[Entries for locating words and elements]
--------------------

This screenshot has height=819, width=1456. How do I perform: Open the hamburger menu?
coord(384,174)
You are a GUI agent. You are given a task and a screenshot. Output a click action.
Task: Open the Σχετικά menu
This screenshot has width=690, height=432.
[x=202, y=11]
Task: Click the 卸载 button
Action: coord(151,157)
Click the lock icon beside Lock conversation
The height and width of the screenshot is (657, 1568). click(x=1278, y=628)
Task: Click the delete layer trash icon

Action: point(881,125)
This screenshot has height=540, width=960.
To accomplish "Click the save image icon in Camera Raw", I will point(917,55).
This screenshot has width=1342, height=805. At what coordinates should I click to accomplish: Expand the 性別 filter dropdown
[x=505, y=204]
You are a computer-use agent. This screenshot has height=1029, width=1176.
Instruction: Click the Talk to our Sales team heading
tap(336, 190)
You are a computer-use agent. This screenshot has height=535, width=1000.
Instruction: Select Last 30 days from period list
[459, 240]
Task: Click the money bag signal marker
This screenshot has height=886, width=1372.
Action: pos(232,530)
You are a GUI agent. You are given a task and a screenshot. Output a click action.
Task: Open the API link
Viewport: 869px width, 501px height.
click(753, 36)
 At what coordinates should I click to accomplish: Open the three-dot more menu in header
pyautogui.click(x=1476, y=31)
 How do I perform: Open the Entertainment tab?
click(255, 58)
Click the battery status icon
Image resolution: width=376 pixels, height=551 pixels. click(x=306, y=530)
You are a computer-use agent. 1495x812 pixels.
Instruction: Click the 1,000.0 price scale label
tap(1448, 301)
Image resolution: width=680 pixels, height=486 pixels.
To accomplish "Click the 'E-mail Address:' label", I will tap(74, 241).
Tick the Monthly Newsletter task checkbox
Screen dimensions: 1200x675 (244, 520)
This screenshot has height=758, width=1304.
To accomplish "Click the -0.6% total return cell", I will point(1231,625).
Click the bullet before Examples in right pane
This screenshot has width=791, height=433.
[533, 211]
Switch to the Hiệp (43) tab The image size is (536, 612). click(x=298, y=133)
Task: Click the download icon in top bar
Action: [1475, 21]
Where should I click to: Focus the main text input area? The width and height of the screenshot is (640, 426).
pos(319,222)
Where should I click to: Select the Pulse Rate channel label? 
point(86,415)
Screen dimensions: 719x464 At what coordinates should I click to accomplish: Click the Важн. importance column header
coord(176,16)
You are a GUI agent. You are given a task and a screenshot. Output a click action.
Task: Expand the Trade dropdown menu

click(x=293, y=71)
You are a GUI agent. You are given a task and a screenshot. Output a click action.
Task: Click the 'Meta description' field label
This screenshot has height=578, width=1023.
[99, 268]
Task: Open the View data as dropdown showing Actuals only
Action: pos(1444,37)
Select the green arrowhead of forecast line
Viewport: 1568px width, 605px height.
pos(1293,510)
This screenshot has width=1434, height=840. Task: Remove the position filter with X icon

--------------------

Please put the lines from the first one through the line containing "I will point(917,55)." into a JSON list of strings, one string per line, with blank lines left out.

[
  "This screenshot has height=819, width=1456. How do I perform: Open the hamburger menu?",
  "coord(384,174)",
  "You are a GUI agent. You are given a task and a screenshot. Output a click action.",
  "Task: Open the Σχετικά menu",
  "This screenshot has width=690, height=432.",
  "[x=202, y=11]",
  "Task: Click the 卸载 button",
  "Action: coord(151,157)",
  "Click the lock icon beside Lock conversation",
  "The height and width of the screenshot is (657, 1568). click(x=1278, y=628)",
  "Task: Click the delete layer trash icon",
  "Action: point(881,125)",
  "This screenshot has height=540, width=960.",
  "To accomplish \"Click the save image icon in Camera Raw\", I will point(917,55)."
]